The previous Labor government had attempted to get some tangible cohesion over technology purchasing and use via the creation of a whole-of-government Chief Information Officer, a move that faltered amid the rapid succession of ministers and premiers in its final term.
What’s changed significantly in the awkwardly conjoined CDO/CIO title is that larger projects – the kind that have collectively blown-up billions of dollars between them across Australia’s states – will now have to run through Mr Ree’s office before getting a green light.
“The GCIDO will be the senior technology role within NSW Government, reporting to the Secretary of the Department of Finance, Services and Innovation,” the statement from Mr Perrottet and Mr Dominello said.
“Individual agencies will retain Chief Information Officers but all major ICT projects across government departments will require approval and oversight by the GCIDO.”
The state added that Mr Rees’ role “will also entail oversight of major government ICT projects, ensuring they are delivered on time, on budget, and deliver benefits for agencies and citizens.”
The strength of that statement indicates that the Baird government is becoming markedly less tolerant of larger scale systems overhauls and projects involving global tech vendors that frequently run over time and budget.
It is understood that part of the approach the Baird government is keen on is the application of private sector performance management of suppliers, particularly the sharing of project risk, so that it pays for successful outcomes rather than the number of lines of code or hours worked.
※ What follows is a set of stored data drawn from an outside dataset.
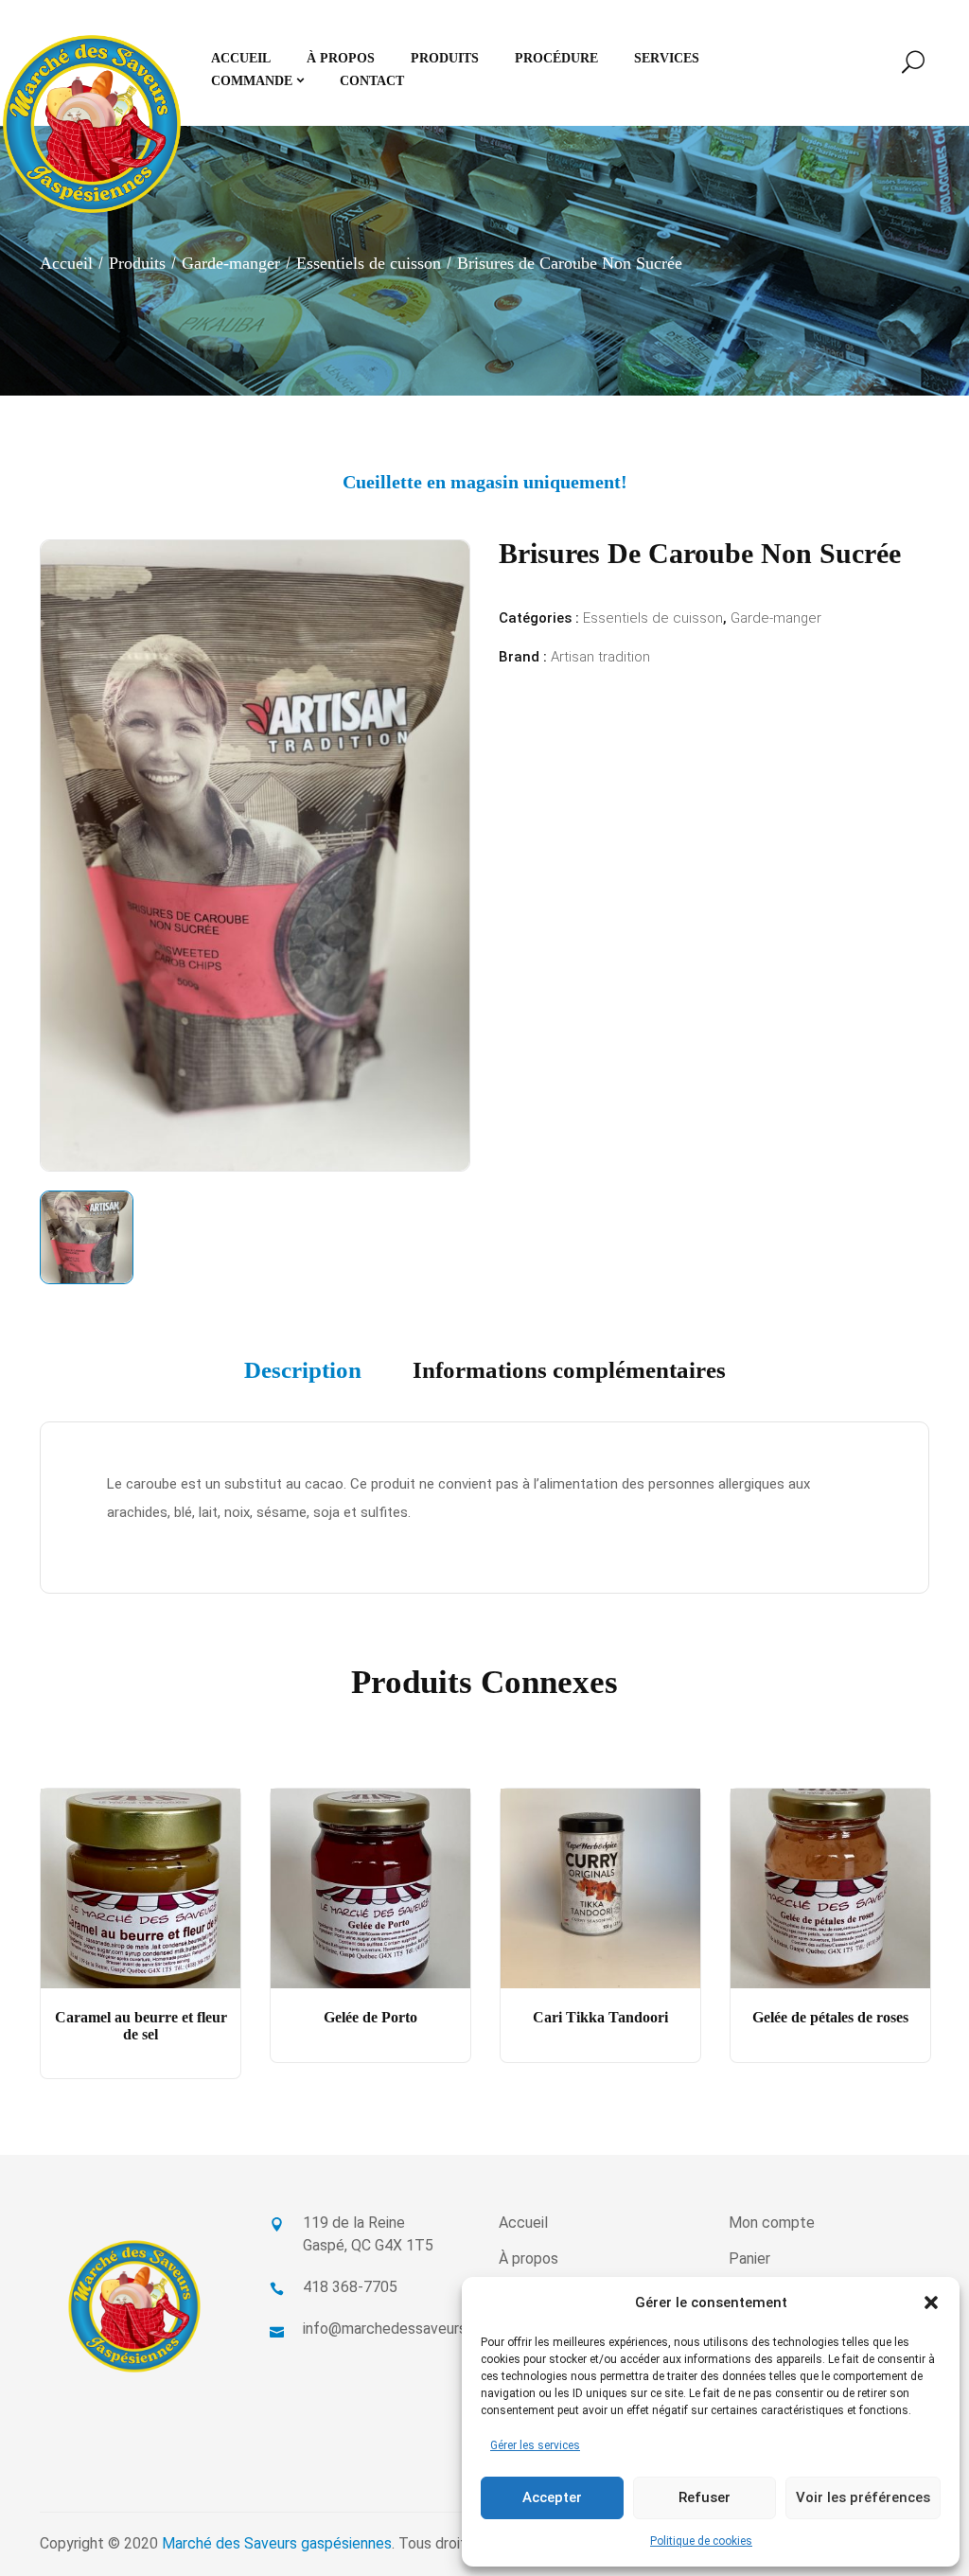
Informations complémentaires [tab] (569, 1370)
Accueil (66, 263)
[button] (931, 2302)
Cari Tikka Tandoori (600, 2017)
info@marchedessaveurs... (389, 2329)
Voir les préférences (863, 2497)
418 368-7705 (350, 2287)
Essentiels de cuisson (368, 263)
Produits (137, 263)
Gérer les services (535, 2445)
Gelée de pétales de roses (830, 2017)
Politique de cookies (701, 2541)
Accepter (552, 2497)
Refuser (704, 2497)
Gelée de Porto (370, 2017)
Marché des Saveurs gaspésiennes (277, 2543)
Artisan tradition (600, 656)
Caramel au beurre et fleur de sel (141, 2025)
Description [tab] (302, 1370)
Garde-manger (231, 263)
Also expected is a crackdown on the purchasing and deployment of overly proprietary systems that later create incompatibilities when they need to work together across multiple organisations.
Mr Dominello specifically called out the need to “ensure better integration across departments and agencies.”
Mr Rees starts as GCIDO role from 30th May. Aside from leading Macquarie’s tech efforts, he has held positions as the Chief Technology Officer and interim Chief Information Officer at Woolworths, and as Westpac’s Head of Integrated Delivery.